18 thoughts on “Name That Vegetable”

  1. I’m about to say something utterly off topic:

    This photo makes me miss the sort of gruff way I like to casually flirt with white American women who are selling things.

  2. also pretty sure this stuff grows in a fractal right? golden ratio anyone? holla plato! (I also got some greek in me)

  3. my favorite preparation is to roast it. A la siciliano. I gots a little in me. Not romanesco. but sicilian.

    Remove outer leaves and any tough part of the core.
    Break or cut into evenly sized florets.
    Place on a baking sheet and drizzle with olive oil to coat. Season with salt and crushed red pepperoncini to taste – get as nasty spicy as you like…
    Spread it out so that it’s in a single, even layer, this will allow the romanesco to roast, instead of steaming.
    Roast in a 425 degree oven for 15 minutes, mixing it around once. Then sprinkle with 1/2 cup pinenuts, 1/2 cup currants (I like sultanas too) 1/4 cup breadcrumbs (homemade or seasoned or panko or whatever) 2 tablespoons of capers (brine drained away) and 2 cloves garlic, minced real fine. Mix it around real good to distribute the ingredients evenly. Return to the oven and roast another 5-10 minutes until everything is fragrant and starting to get real nicely golden-golden browned on the edges.
    When it feels right, drizzle with a little red wine vinegar – no more than a tablespoon. Drizzle with a little olive oil too if you feel like being luxurious. Then sprinkle with a little cheese which is completamente opcional. I like pecorino romano on everything. If there was a pecorino siciliano I would use that.

    this is by no means a tested recipe. I can do that. but I was more inspired to share a recipe off the cuff – One that I am familiar with on an instinctual level, that pinged the moment I looked at the photo. It’s offered in the spirit of community and sharing and delicious summer revelry. Kinda like all y’all and the planet waves love extravaganza.

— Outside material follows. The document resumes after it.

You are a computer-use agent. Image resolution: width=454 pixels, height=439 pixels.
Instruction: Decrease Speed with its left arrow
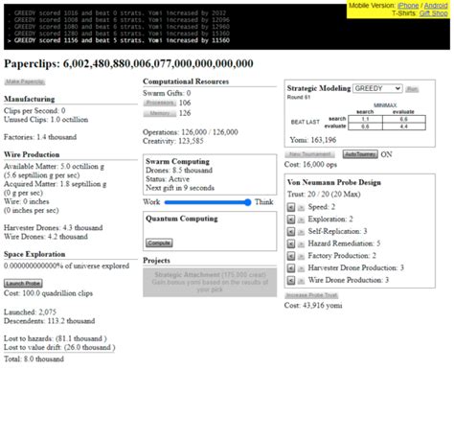[290, 207]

  4. Ok, directly from Italy: the one you call “romanesco” (other common name here) is the one on the right of the picture. That one with the so beautiful green spirals that can look like little pyramids.
    There could be also a couple of them in the basket, but behind. I can’t see very well.
    The one in the center of the picture, in the front, I think it should be what you call broccoli rabe, or rapini (‘cime di rapa’ here).
    Buon appetito!

  5. e. and Company:

    Are we having a Cancer moment or WHAT? on the PW blog?

    Wow. I am a Californian. Land of fruit, veggies and definitely nuts. But I have never seen THAT veggie before!

    Amanda: How do you prepare it?

    Fe Bongolan is now attending to her Encyclopedia of Cooking Ingredients, the modern, British version of Larousse Gastronomique, definitely cheaper and a lot less heavy. Oh and did I say I don’t speak a word of French?

  6. Hmmm, yum, the Romanesco we get looks like a beautiful little green/purple pyramid and tastes divine!

  7. yep — definitely romanesco which, by the way, is an Italian cultivar my dear Sicilian. it’s been around quite awhile, just not commercially available around here till relatively recently. my understanding is that broccoli/cauliflower originated in Italy & wasn’t introduced to France till the 1500s or something.

  8. BTW, is it GroundHogDay (aka the movie)? This is the third time I’ve had the SAME deja-vu when responding to a post – that I’ve done exactly this before but that it was a different blog.

    Sigh. Damn Time-warps.

    enjoy your veggies!

  9. Yes, it does (look like romanesco) I’ve never tried it because its too close company to cauliflower which does not agree with me. But if pix is what I’ve seen in the market, (lt loosely looks sort of like a cross between cauli- and brocolli or bright green cauliflower) then that’s it.